(Dataset records)
---------------

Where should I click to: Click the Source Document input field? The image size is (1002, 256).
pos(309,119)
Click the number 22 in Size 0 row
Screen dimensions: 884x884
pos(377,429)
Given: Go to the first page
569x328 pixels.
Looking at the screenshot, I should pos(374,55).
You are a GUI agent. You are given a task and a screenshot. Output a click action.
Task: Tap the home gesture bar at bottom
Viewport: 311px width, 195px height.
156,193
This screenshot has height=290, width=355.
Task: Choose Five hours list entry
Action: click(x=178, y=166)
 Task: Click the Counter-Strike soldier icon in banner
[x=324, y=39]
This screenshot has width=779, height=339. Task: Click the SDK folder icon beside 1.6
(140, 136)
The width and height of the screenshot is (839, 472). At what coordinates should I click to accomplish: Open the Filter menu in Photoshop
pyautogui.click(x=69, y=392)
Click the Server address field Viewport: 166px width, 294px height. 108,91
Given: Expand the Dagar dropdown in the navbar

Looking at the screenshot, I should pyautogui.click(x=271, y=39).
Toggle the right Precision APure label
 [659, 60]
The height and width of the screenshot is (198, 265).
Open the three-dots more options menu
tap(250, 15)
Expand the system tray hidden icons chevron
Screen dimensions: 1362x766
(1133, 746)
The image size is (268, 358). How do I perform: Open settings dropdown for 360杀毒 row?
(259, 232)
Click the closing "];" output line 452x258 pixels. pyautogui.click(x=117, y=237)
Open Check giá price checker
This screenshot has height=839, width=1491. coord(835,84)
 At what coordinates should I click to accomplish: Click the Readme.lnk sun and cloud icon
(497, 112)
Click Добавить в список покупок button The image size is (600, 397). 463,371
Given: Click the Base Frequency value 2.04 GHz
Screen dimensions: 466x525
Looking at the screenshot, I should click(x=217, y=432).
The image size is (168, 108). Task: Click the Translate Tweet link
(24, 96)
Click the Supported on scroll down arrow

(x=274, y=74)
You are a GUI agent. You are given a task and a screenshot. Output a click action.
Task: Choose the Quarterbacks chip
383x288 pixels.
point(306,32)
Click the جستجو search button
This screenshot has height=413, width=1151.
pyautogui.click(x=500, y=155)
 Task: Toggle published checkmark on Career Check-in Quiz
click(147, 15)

---------------

EXERCISE BRIEF =
Each line above is to be restated exactly as it stands.

SOLVED PROBLEM =
Where should I click to: Click the Source Document input field? The image size is (1002, 256).
pos(309,119)
Click the number 22 in Size 0 row
Screen dimensions: 884x884
pos(377,429)
Given: Go to the first page
569x328 pixels.
Looking at the screenshot, I should pos(374,55).
You are a GUI agent. You are given a task and a screenshot. Output a click action.
Task: Tap the home gesture bar at bottom
Viewport: 311px width, 195px height.
156,193
This screenshot has height=290, width=355.
Task: Choose Five hours list entry
Action: click(x=178, y=166)
 Task: Click the Counter-Strike soldier icon in banner
[x=324, y=39]
This screenshot has width=779, height=339. Task: Click the SDK folder icon beside 1.6
(140, 136)
The width and height of the screenshot is (839, 472). At what coordinates should I click to accomplish: Open the Filter menu in Photoshop
pyautogui.click(x=69, y=392)
Click the Server address field Viewport: 166px width, 294px height. 108,91
Given: Expand the Dagar dropdown in the navbar

Looking at the screenshot, I should pyautogui.click(x=271, y=39).
Toggle the right Precision APure label
 [659, 60]
The height and width of the screenshot is (198, 265).
Open the three-dots more options menu
tap(250, 15)
Expand the system tray hidden icons chevron
Screen dimensions: 1362x766
(1133, 746)
The image size is (268, 358). How do I perform: Open settings dropdown for 360杀毒 row?
(259, 232)
Click the closing "];" output line 452x258 pixels. pyautogui.click(x=117, y=237)
Open Check giá price checker
This screenshot has height=839, width=1491. coord(835,84)
 At what coordinates should I click to accomplish: Click the Readme.lnk sun and cloud icon
(497, 112)
Click Добавить в список покупок button The image size is (600, 397). 463,371
Given: Click the Base Frequency value 2.04 GHz
Screen dimensions: 466x525
Looking at the screenshot, I should click(x=217, y=432).
The image size is (168, 108). Task: Click the Translate Tweet link
(24, 96)
Click the Supported on scroll down arrow

(x=274, y=74)
You are a GUI agent. You are given a task and a screenshot. Output a click action.
Task: Choose the Quarterbacks chip
383x288 pixels.
point(306,32)
Click the جستجو search button
This screenshot has height=413, width=1151.
pyautogui.click(x=500, y=155)
 Task: Toggle published checkmark on Career Check-in Quiz
click(147, 15)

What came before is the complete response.